Et il y a cette petite
phrase bien méchante sur les autres ethnies : « Il est vrai aussi que nos
proprios, dans l’ensemble, étaient sans scrupules et que les Polonais, les
Bulgares et autres racailles commençaient à s’immiscer ici ou là. »
Qu’on me pardonne ces
longues citations qui véhiculent bien des préjugés de jeunesse (du moins ils
sont présentés ainsi) de Richler à l’égard de ses congénères ! Souvent on
rétorque qu’il n’épargne pas aussi les siens. Piètre argument, il me semble. Ce
qui va tant déranger Richler, dans les années 1960, c’est que les Canadiens
français, devenus les Québécois, vont reprendre en main ce Québec dont il
constitue plus de 80% de la population.

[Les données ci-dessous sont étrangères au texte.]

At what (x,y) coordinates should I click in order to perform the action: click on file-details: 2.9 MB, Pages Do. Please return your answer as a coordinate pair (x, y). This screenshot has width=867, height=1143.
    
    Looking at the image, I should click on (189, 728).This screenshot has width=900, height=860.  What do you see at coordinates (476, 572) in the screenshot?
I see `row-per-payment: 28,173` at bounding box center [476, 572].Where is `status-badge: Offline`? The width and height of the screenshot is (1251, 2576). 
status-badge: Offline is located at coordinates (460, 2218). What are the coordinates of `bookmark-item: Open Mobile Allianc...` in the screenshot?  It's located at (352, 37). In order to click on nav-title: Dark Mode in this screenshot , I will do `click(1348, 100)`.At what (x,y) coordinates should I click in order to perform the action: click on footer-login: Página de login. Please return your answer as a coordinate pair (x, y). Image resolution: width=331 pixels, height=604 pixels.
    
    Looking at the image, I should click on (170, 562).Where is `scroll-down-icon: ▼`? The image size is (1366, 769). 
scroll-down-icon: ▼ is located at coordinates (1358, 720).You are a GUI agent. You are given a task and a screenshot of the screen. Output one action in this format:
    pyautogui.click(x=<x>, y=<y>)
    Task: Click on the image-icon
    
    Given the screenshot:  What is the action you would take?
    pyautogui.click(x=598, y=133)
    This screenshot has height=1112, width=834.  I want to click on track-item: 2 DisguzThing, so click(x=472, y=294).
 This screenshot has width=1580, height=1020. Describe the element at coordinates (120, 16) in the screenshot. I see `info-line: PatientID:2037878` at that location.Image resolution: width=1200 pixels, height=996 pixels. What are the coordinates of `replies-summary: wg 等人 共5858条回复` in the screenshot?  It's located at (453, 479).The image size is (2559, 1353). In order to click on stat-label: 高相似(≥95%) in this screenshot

Pas facile de se retrouver au bas de
l’échelle sociale (l’échelle Richler), pas facile de voir culbuter l’une après
l’autre les idoles de son enfance (les WASPS de Richler).
Rendons à Richler ce qui
lui appartient : le quartier, la famille et le jeune homme qu’il fut, il nous
les rend éminemment sympathiques. Dommage qu’il n’ait jamais cessé d’exacerber
les vieilles rancunes ethniques !
Prix du Gouverneur
général 1968
C’est méchant, mais en même temps ça donne une bonne idée comment on percevait les french canadians. C’est quelqu’un de l’extérieur qui pose le diagnostic.